Map of our stops in Croatia 10th August to 1st September 

Croatia Map

Istrian Penninsula

Istria, the largest penninsula in the Adriatic Sea, was a great introduction to Croatia. Travelling from Koper in Slovenia, we headed straight for the city of Pula, driving for approximately 2 hours through lush olive groves and terraced vineyards that produce high-quality wine, olive oil, ham and truffle. We had our first guest on-board our camper-van (Turtle), the kind and adventurous Pam!


With a daytime temperature of nearly 32 degrees everyday, most of our afternoons were spent cooling off in the sea or enjoying the sea-breeze on a boat. Here are my top swimming spots and water activities to experience whilst in Croatia!

Pula – Cave Swimming

I’ve had a weird obsession of wanting to swim through a cave, after seeing spectacular footage of some travellers exploring a underwater cave in Mexico. To me, it felt like the ultimate form of wanderlust – tropical waters, the unknown and being somewhere beautiful.
We found a great park4night spot (GPS N 44°51’42.7176” E 13°48’30.312”) and arrived at an abandoned set of buildings for 9:30AM. The parking is located on the ‘P’ symbol in Stoja. From there, you have to walk approximately 10 minutes to a rocky outcrop which was a very popular swim spot in the middle of summer.

CaptureThe cave is a short swim away from the coastline. It gets dark very quickly and we’d brought a phone torch with us in a waterproof case that really helped us with navigating through. The cave ended with shallow waters and a rock-bed that we could sit on. We met a guide whilst seated in the darkness who told us that kayaking through the cave was now banned by the government from next year onwards (2020). It was a stunning swim spot with cliff diving opportunities, warm water and shaded rocks to sit on.


The beautiful colour of the sea!


The cave entrance

Pula – Dolphin Cruise 

We booked a Dolphin cruise from 6:30PM to 9:30PM with an included seafood dinner and unlimited drinks for just 30 euros per person. I’d highly recommend Korkyra Tours as a great way to wind down the evening, take in the golden rays of the sunset and to spot pods of dolphins at a really competitive price. 
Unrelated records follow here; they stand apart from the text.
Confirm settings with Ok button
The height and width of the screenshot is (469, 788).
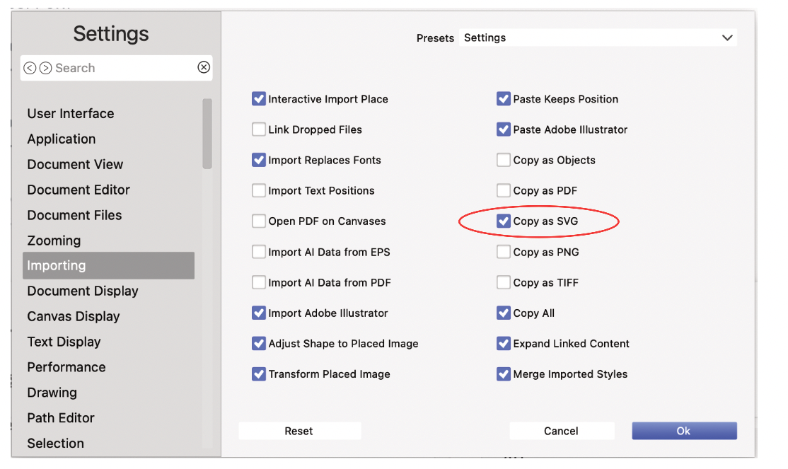(684, 431)
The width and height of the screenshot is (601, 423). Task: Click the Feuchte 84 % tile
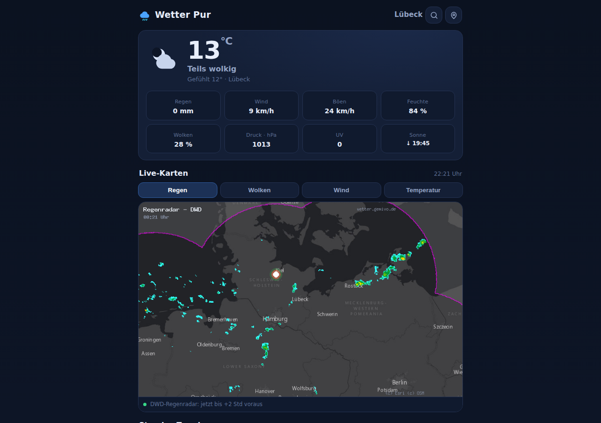[x=418, y=106]
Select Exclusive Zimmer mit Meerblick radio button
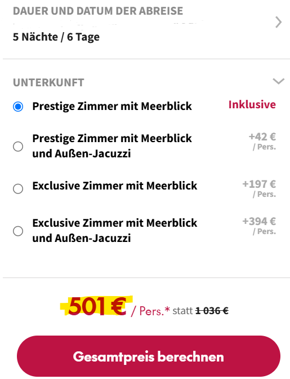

Fazana – Swimming and Stand up Paddleboarding! 

We particularly loved Fazana! With a population of under 4,000 inhabitants, the peaceful and cobbled old town was a welcome break from the bustling crowds of Pula. A pedestrianised footpath along the sea-front led us straight to the embarkation point for Brujuni National Park, formally owed by President Tito. We had a day excursion and there were departures approximately every 2 hours. An all-inclusive ticket included the ferry, train ride, a guide and a museum visit.
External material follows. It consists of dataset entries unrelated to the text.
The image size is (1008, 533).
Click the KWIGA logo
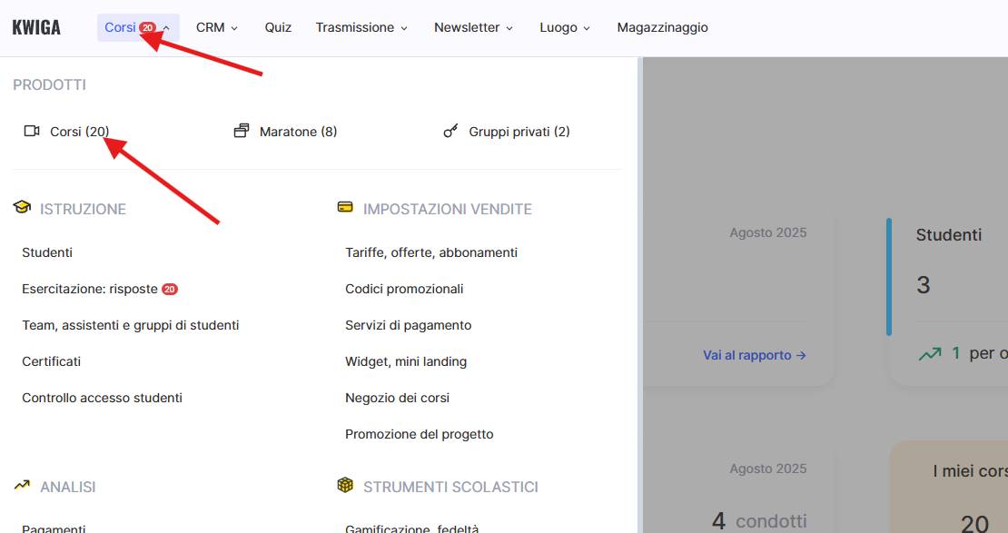(36, 27)
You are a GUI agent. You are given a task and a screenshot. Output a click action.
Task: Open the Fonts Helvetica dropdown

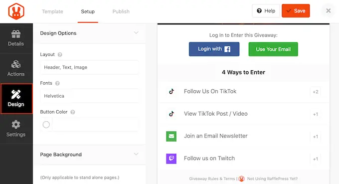pyautogui.click(x=89, y=96)
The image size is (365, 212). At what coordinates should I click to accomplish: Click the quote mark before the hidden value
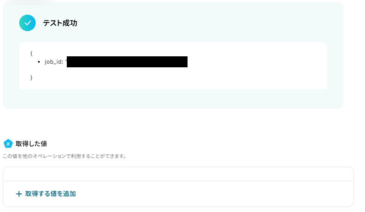(66, 60)
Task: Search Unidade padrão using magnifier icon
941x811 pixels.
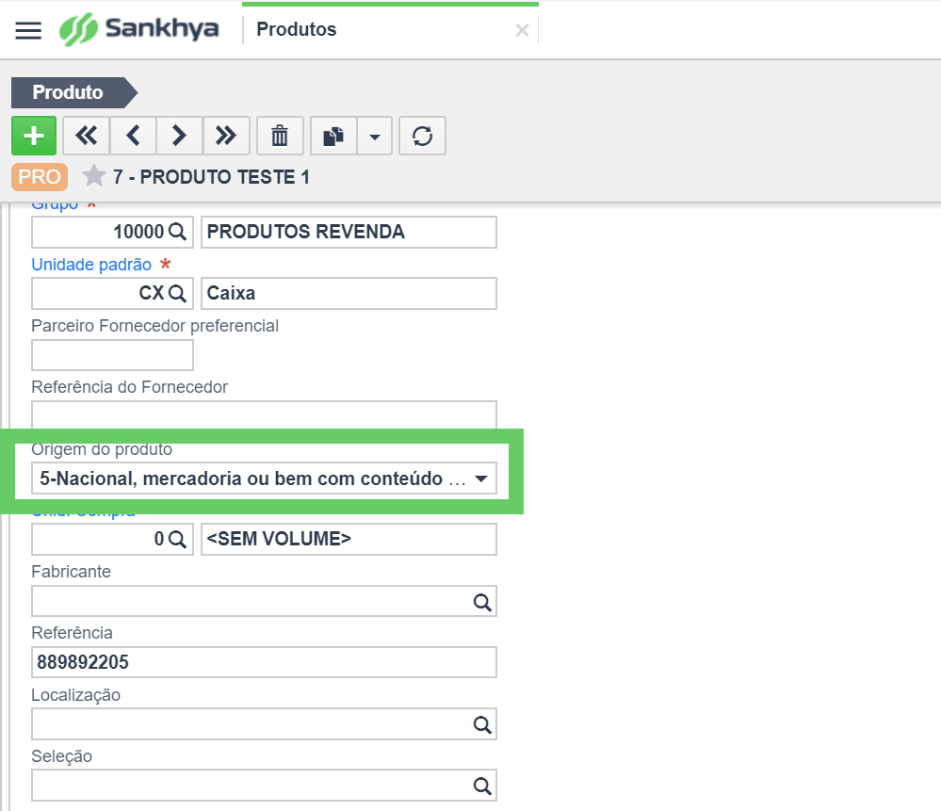Action: pos(177,293)
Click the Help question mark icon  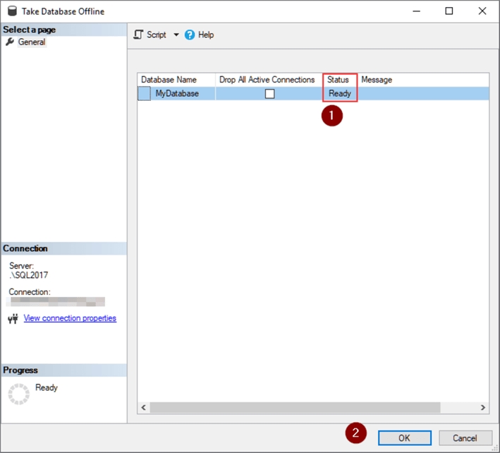click(190, 35)
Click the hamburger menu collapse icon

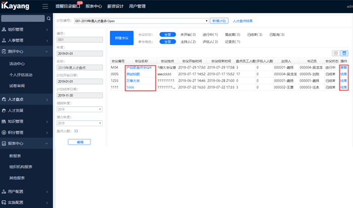(x=45, y=7)
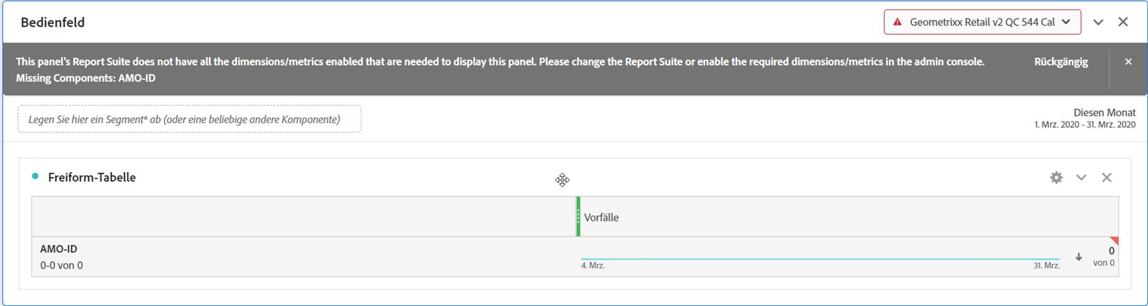Click the Freiform-Tabelle title
1148x306 pixels.
tap(92, 177)
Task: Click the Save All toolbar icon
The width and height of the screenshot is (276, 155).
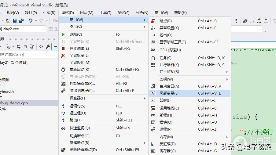Action: pos(21,21)
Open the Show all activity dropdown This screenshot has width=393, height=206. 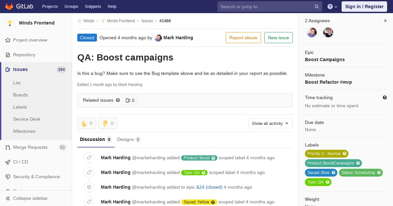[x=270, y=123]
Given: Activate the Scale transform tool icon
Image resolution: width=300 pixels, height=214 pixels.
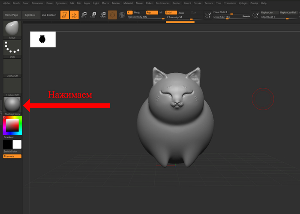Looking at the screenshot, I should click(x=93, y=15).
After Brujuni National Park, we rented a couple of paddleboards (available at 2 stalls along the seafront) for 80kn per hour (£10.00 per hour). One brilliant bonus was that along the coast of Fazana were free beach showers (always appreciated when living in a van with a limited water supply!).
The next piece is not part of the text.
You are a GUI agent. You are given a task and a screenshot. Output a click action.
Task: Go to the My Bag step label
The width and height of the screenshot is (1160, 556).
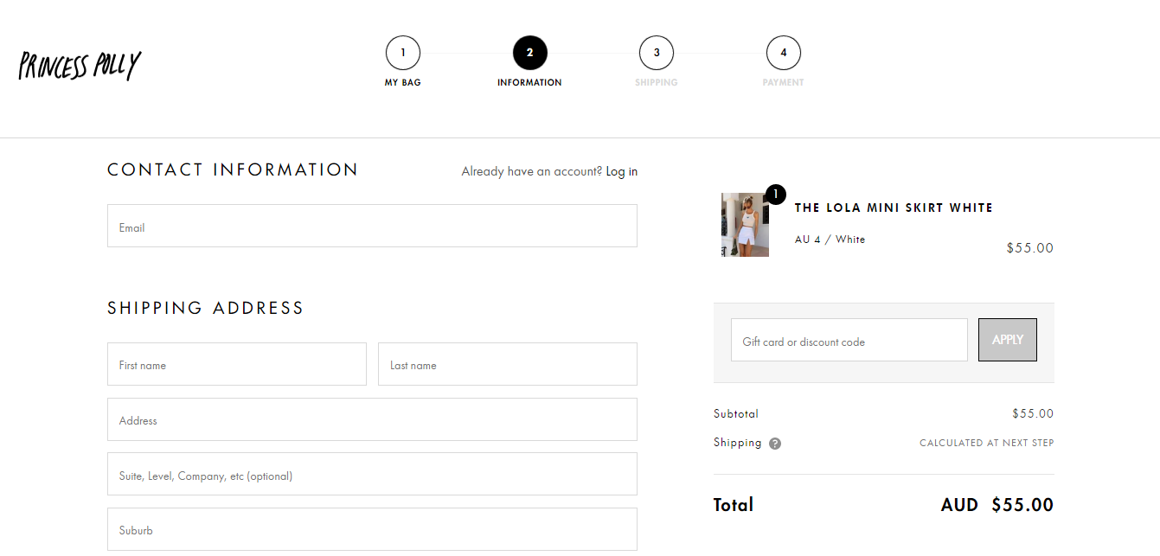point(403,83)
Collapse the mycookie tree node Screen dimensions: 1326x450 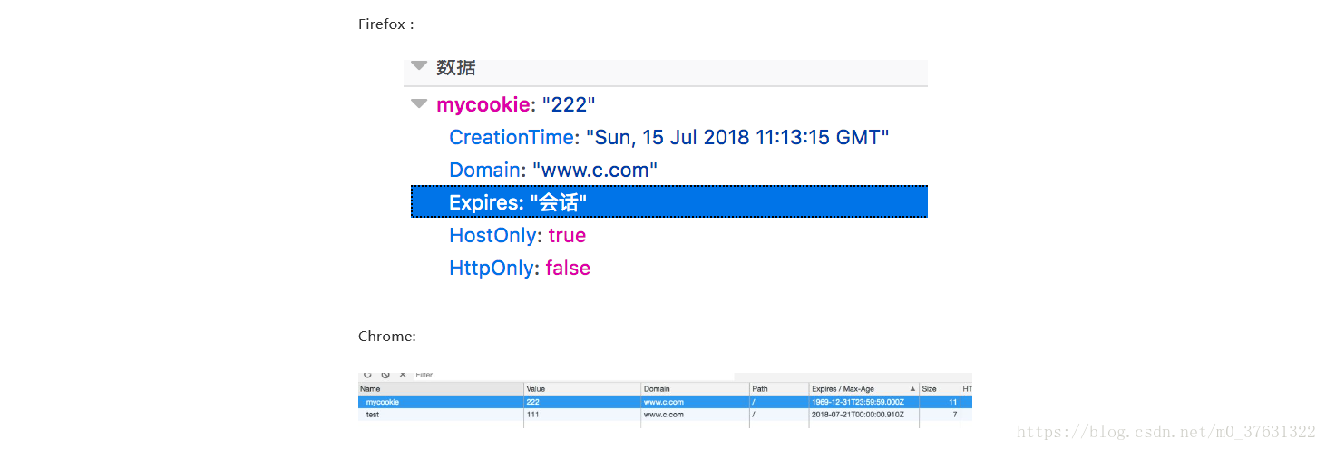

Plitvice National Park – walkways

If we were to think of a stock image of Croatia, Plitvice National Park would be the one. Plitviče Lakes National Park is a 295-sq.-km forest reserve in central Croatia. It’s known for a chain of 16 terraced lakes, joined by waterfalls, that extend into a limestone canyon. Swimming is forbidden in the national park. In order to avoid the peak summer-time crowds, we opted for a visit after 4pm (this reduced the entrance fee by a third too!). There are 8 walking trails to choose from (all very well sign-posted) and we opted for Trail E.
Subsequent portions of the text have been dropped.